In an interview with MinnPost in 2014, Masten indicated that research by Norman Garmezy on resilience inspired her to leave her job at the National Institute of Health in 1976 to collaborate with Garmezy at the University of Minnesota. Masten directs the Project Competence on Risk and Resilience at the University of Minnesota, which aims to increase understanding of resilience, i.e., positive adaptations to challenging circumstances encompassing poverty, homelessness, war, natural disasters, migration, and everyday life. International and domestic projects aim to identify optimal interventions and strategies for disadvantaged children to increase resilience and foster their success.

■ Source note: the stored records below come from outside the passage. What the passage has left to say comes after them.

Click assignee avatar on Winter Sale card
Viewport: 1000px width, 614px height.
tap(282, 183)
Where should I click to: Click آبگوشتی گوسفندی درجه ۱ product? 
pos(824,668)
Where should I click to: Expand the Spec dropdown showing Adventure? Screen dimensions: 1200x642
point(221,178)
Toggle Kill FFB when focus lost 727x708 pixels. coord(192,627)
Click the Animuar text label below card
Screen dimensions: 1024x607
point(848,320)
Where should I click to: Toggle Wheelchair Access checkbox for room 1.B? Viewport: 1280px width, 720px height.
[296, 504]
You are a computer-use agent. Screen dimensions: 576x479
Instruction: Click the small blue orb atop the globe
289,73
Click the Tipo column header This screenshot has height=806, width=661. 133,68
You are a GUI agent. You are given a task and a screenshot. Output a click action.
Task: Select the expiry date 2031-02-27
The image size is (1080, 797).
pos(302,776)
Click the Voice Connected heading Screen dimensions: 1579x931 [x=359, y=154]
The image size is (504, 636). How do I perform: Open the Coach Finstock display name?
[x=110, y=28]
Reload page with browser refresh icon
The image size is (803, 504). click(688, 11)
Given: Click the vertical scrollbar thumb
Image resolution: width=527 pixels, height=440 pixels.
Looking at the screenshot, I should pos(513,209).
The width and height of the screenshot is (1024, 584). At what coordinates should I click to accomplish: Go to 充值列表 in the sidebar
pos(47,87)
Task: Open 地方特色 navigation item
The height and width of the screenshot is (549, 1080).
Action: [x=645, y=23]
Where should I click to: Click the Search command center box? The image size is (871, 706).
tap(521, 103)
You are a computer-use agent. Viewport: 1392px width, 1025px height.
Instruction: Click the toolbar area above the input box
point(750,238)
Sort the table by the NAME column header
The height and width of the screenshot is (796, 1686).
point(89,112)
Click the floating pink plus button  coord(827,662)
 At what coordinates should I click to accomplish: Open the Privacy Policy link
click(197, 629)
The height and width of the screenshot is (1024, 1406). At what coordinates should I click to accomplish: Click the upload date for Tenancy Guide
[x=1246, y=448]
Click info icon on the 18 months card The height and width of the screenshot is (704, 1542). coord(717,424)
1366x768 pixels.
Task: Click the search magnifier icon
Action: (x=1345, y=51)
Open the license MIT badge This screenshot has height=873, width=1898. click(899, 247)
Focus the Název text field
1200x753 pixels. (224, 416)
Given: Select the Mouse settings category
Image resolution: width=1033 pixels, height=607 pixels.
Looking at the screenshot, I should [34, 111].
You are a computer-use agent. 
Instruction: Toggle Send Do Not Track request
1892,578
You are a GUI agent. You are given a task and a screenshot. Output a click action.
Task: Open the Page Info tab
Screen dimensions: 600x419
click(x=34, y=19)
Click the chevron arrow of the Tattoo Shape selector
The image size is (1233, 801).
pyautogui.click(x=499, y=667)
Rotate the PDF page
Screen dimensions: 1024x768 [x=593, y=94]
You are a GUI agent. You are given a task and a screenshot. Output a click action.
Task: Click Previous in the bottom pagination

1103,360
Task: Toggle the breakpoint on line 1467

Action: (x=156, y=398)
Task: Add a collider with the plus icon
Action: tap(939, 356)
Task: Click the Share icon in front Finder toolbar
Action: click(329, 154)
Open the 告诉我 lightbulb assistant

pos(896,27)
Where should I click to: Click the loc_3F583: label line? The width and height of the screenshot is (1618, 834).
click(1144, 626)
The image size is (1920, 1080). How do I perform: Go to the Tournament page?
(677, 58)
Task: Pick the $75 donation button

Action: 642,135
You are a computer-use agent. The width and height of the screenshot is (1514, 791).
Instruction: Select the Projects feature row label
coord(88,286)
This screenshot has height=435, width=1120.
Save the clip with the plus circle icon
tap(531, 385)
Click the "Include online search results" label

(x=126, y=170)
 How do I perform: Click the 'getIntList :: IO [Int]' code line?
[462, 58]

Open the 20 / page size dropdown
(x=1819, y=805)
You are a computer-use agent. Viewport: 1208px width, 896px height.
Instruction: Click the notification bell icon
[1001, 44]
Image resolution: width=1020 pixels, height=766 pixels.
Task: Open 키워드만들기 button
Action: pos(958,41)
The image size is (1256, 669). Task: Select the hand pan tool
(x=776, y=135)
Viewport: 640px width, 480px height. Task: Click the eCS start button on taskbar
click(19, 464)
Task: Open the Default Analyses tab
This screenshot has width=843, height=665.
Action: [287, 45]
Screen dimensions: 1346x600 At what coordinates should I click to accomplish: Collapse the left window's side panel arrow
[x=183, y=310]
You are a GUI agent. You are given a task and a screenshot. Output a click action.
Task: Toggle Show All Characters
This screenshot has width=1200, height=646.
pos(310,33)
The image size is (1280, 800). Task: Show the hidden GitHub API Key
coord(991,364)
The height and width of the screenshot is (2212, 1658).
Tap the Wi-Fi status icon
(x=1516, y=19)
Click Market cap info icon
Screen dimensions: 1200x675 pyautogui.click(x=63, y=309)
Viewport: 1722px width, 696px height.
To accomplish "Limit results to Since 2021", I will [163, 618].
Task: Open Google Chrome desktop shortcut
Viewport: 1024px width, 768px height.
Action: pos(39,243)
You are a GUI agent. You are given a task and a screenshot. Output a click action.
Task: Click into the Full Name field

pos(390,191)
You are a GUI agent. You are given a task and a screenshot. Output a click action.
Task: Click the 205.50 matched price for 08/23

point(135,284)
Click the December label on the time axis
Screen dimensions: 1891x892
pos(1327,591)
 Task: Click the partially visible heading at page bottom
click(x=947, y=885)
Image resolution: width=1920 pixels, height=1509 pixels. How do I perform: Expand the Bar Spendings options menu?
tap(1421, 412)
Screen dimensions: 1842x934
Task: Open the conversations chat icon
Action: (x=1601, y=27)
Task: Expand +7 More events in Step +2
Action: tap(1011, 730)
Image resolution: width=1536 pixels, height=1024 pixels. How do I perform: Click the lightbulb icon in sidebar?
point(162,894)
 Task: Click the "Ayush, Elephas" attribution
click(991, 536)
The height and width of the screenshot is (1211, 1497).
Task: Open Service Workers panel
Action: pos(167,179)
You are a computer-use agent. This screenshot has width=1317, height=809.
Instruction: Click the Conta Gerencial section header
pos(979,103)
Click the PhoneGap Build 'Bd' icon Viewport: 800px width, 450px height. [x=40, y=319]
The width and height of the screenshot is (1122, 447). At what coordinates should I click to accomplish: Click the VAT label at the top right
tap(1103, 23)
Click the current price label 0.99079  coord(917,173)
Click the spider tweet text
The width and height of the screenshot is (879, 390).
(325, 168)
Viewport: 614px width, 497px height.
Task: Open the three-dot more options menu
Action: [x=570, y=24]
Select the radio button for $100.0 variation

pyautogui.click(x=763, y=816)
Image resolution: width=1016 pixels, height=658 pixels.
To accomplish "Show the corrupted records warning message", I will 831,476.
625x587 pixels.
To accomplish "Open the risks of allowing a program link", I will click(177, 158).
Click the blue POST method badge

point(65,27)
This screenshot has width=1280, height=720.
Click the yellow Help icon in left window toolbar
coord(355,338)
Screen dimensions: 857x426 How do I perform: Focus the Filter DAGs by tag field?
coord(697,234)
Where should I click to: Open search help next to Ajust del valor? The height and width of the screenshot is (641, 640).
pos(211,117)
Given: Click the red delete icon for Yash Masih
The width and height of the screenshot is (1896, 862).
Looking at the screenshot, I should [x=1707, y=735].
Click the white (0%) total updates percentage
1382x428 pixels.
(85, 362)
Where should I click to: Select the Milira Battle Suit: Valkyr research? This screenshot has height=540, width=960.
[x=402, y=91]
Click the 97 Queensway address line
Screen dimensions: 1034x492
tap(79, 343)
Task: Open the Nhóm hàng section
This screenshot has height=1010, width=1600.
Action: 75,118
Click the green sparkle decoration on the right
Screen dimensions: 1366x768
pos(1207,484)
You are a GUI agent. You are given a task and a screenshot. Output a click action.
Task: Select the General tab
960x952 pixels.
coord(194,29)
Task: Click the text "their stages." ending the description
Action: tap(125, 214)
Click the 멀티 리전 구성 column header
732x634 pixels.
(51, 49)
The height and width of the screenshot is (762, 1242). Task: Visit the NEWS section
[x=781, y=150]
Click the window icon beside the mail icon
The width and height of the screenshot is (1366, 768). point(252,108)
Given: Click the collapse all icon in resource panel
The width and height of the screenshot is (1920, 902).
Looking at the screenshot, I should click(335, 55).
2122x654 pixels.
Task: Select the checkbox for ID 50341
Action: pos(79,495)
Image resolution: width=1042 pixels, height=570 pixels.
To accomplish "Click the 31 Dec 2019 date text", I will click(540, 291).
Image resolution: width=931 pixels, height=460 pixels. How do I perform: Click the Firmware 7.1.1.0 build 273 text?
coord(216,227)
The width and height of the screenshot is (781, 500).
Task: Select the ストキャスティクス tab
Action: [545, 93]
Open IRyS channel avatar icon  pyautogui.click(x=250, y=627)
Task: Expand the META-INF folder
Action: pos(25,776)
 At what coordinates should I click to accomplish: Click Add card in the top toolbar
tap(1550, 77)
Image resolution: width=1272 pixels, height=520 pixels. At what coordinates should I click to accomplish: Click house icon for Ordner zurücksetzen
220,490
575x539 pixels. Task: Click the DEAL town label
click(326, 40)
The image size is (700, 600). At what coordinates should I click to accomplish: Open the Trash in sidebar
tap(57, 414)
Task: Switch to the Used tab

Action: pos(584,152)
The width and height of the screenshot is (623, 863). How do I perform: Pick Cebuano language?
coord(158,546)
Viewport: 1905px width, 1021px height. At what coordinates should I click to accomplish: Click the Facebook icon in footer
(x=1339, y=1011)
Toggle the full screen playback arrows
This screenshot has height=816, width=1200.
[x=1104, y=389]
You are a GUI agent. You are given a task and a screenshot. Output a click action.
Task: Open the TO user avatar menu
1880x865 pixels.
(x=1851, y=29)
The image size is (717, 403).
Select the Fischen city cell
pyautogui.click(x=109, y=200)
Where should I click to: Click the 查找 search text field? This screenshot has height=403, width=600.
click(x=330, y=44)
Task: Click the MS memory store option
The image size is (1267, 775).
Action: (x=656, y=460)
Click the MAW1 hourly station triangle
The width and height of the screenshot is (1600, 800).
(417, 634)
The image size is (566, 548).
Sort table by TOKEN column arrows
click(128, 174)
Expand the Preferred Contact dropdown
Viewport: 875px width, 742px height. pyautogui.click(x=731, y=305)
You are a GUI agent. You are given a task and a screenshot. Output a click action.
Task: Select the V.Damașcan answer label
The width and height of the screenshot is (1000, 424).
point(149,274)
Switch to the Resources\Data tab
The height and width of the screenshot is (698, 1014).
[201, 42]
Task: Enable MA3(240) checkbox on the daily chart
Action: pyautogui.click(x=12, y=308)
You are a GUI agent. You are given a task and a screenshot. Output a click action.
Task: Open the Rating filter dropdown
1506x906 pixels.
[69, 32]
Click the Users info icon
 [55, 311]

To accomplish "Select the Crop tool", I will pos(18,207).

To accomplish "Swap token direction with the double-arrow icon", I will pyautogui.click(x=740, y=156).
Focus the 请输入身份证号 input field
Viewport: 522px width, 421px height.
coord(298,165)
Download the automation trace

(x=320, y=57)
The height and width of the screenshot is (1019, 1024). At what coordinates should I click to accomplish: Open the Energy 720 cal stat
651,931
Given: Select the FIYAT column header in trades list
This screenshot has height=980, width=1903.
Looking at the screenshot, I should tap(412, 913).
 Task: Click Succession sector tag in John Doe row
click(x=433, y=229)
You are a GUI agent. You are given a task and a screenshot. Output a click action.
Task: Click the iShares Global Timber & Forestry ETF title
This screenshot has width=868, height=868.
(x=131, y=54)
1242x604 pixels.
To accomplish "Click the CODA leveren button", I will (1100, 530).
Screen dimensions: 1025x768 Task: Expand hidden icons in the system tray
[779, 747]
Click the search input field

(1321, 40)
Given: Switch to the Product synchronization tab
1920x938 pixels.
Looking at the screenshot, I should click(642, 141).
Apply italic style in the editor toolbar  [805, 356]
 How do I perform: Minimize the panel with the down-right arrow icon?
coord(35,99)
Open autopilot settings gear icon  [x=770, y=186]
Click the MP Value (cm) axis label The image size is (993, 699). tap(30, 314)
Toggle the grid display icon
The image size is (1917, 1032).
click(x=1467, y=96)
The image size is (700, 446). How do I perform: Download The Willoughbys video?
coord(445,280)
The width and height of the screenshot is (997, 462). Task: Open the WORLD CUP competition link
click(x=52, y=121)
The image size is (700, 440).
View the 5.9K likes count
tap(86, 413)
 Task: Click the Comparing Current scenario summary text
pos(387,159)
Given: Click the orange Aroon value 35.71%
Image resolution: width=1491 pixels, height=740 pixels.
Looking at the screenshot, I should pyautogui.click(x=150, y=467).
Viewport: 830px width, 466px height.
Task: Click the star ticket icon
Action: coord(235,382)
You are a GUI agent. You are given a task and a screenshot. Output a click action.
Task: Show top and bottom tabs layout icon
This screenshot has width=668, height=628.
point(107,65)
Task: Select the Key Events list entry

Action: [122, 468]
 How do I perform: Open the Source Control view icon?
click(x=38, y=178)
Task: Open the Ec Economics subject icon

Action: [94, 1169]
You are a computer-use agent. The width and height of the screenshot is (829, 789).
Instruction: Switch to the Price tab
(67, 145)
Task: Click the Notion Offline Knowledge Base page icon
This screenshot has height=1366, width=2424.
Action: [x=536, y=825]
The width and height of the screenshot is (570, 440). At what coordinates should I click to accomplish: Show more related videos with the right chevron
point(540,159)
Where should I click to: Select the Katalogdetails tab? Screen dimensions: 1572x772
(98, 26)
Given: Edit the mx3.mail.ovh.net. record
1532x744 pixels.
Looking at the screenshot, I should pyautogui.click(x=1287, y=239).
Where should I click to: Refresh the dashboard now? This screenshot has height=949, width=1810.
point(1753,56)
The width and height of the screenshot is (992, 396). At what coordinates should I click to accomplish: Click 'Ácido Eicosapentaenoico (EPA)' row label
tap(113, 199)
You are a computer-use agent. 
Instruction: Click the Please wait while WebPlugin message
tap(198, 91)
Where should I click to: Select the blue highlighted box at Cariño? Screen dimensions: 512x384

As an example, Masten's team works on developing strategies to help homeless kids be resilient when faced with adversity.

==Research==
Masten's research focuses on factors that enhance the development of resilience in adolescents and families. She and her colleagues emphasize behavioral-psychosocial and neurobiological characteristics of resilience and how combining the two allows for a better understanding of resilience. Masten argues that competence and resilience are present in all children, and that all children need basic encouragement and opportunities throughout development in order to succeed. Her projects aim to inform policy makers on how to create effective environments to foster children's positive development and success. Although definitions of resilience may vary across cultures due to different standards for defining competence, across contexts, resilience is associated with processes of self-regulation and with secure attachment relationships.

In a longitudinal study of 205 children from an urban community who were followed for ten years, Masten and her colleagues used multiple methods to examine children's growth in competence, the adversities they faced, and the psychosocial resources each child had available to them, such as optimism, coping skills, a sense of mastery or personal control, and social support. Children who were higher functioning intellectually and experienced higher quality parenting had better academic outcomes, conduct, and peer social competence, even when faced with extreme adversity. In work with Karin Best and Norman Garmezy, Masten emphasizes that human psychological development is buffered which allows children to adapt when faced with challenging or threatening circumstances. Children manage adversity better when they have positive relationships with responsible adults, are good problem solvers, and are engaging and have characteristics that are valued by themselves and others. Masten and colleagues observed that long-term problems in contexts of adversity were often associated with neurobiological damage and with severe perturbations to the normal relationships of children with their caregivers.

==Representative publications==
- Masten, A. S. (2001). Ordinary magic: Resilience processes in development. American Psychologist, 56(3), 227–238.
- Masten, A. S., & Coatsworth, J. D. (1998). The development of competence in favorable and unfavorable environments: Lessons from research on successful children. American Psychologist, 53(2), 205–220.
- Masten, A. S., Best, K. M., & Garmezy, N. (1990). Resilience and development: Contributions from the study of children who overcome adversity. Development and Psychopathology, 2(4), 425–444.
- Garmezy, N., Masten, A. S., & Tellegen, A. (1984). The study of stress and competence in children: A building block for developmental psychopathology. Child Development 55(1), 97–111.